Tel a été le thème du colloque organisé, le 2 février 2023 à Paris, par le Centre de doctrine et de l’enseignement du commandement (CDEC). Y sont intervenus : le général de corps d’armée Bertrand Toujouse, commandant des forces terrestres ; Élie Tenenbaum, directeur du centre des études de sécurité à l’Institut français des relations internationales (IFRI) ; le colonel (er) Jean-Luc Théus, ancien attaché de défense près la Géorgie, l’Arménie et l’Azerbaïdjan ; Pierre Razoux, spécialiste du Moyen-Orient à la Fondation méditerranéenne d’études stratégiques ; Dimitri Minic, spécialiste de la Russie à l’IFRI ; Lambert Girardeau, spécialiste de la Chine au Centre du renseignement de l’armée de Terre.
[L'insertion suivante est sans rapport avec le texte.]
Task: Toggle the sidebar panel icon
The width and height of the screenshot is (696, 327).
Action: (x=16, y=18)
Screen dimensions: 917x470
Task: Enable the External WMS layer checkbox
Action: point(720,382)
Continuité et ruptures. La guerre mobilise l’ensemble des ressources d’une nation, rappelle Elie Tenenbaum. Fortes capacités militaires et politiques caractérisent les guerres napoléoniennes (1803-1815), la guerre de Sécession américaine (1860-1865) et les deux conflits mondiaux (1914-1918 et 1939-1945). Les guerres de Corée (1950-1953) et du Golfe (1991), menées sous l’égide de l’ONU et en deçà du seuil nucléaire, n’ont rien réglé politiquement. Les conflits du Haut-Karabagh (2020) et de l’Ukraine (depuis 2022) montrent une létalité accrue en termes de tués, de blessés et de matériels détruits. Seule la masse permet de l’emporter sur l’adversaire. La survivabilité des effectifs terrestres dépend du blindage des véhicules engagés, de la mobilité, de la vitesse, de la furtivité et de l’excellence du commandement et de la conduite des opérations. Les forces terrestres ont davantage besoin d’autonomie et de renseignement. Très connectées, elles deviennent de plus en plus performantes dans le cyber et la guerre informationnelle.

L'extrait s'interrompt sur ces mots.